The written order, taken for respondent by one W. S. Smith, his agent, was signed by H. J. Titus, conceded to be the superintendent of the appellant’s dining car department, with offices in St. Paul, Minnesota, and Seattle, Washington. The alleged order provided that 25,000 bas-relief special menus were to be shipped to the Northern Pacific Railway commissary department at St. Paul, were to portray illustrated subjects, and were to be submitted to appellant for inspection. Respondent introduced evidence to show that he proceeded with the fulfillment of the order, that he at all times tendered full performance, but that he was prevented from completing the work by appellant’s failure to act upon or approve certain preliminary sketches submitted for inspection. The controlling issue of fact was whether H. J. Titus, alleged to have executed the written order, had authority to thereby bind appellant.

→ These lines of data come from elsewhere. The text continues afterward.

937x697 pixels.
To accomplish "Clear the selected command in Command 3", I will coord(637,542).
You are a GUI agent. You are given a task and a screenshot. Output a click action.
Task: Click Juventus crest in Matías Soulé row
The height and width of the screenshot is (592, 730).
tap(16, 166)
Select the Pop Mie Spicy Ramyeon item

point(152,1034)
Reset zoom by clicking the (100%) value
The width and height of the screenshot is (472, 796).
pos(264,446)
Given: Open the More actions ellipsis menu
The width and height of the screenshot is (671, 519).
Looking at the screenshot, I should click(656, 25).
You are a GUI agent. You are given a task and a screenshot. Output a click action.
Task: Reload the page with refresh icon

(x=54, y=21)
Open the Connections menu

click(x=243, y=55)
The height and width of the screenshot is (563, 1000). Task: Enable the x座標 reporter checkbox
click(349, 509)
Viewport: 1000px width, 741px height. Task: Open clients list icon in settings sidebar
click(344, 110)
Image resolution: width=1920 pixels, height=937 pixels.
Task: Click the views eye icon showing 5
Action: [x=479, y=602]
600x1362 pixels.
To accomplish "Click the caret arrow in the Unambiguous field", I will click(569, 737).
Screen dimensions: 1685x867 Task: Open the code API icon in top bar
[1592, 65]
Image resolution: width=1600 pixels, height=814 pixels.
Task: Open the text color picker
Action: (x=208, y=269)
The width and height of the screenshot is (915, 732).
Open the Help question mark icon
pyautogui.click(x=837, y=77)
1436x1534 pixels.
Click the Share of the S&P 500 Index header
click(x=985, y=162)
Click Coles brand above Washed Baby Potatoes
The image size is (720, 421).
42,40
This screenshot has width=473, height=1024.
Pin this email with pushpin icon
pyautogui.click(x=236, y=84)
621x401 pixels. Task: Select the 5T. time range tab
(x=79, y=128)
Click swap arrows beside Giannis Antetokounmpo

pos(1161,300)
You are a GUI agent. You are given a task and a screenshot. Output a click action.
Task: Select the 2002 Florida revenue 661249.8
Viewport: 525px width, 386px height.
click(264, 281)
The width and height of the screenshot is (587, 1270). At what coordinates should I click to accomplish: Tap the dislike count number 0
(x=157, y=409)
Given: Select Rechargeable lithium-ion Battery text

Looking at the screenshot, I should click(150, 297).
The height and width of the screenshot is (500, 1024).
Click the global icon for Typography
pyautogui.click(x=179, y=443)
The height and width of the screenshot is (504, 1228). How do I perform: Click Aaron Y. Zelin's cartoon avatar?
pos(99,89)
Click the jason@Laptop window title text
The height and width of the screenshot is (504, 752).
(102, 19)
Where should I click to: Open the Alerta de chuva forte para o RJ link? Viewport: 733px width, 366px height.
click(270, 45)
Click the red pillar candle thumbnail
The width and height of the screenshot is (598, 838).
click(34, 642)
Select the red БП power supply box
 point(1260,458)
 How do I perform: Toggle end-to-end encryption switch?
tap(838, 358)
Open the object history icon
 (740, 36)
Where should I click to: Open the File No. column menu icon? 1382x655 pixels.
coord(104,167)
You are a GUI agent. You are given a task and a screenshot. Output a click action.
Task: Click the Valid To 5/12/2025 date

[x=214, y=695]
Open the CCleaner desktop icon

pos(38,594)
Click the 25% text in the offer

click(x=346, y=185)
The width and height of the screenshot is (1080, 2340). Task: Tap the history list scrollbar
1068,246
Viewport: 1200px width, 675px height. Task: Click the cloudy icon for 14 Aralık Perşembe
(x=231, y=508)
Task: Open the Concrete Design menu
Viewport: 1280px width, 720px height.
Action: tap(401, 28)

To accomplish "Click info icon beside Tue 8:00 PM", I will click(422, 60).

Appellant contends, (1) that respondent failed to show such authority; and (2) that the order was altered in a material respect after its alleged execution. When the order was delivered to respondent, the business card of Titus was attached thereto, upon which appeared the appellant’s trademark, and the words: “Iiazen J. Titus, St. Paul, Minn'., *419Superintendent Dining Car Dep’t. Northern Pacific Railway.” Although it is conceded that Titus held the position mentioned, appellant contends no evidence was introduced showing the full scope of his authority; that the burden was imposed upon respondent to establish by competent evidence the fact that Titus, as superintendent of appellant’s dining car department, was authorized to contract for and order the cards; and that proof of his official position was not of itself sufficient.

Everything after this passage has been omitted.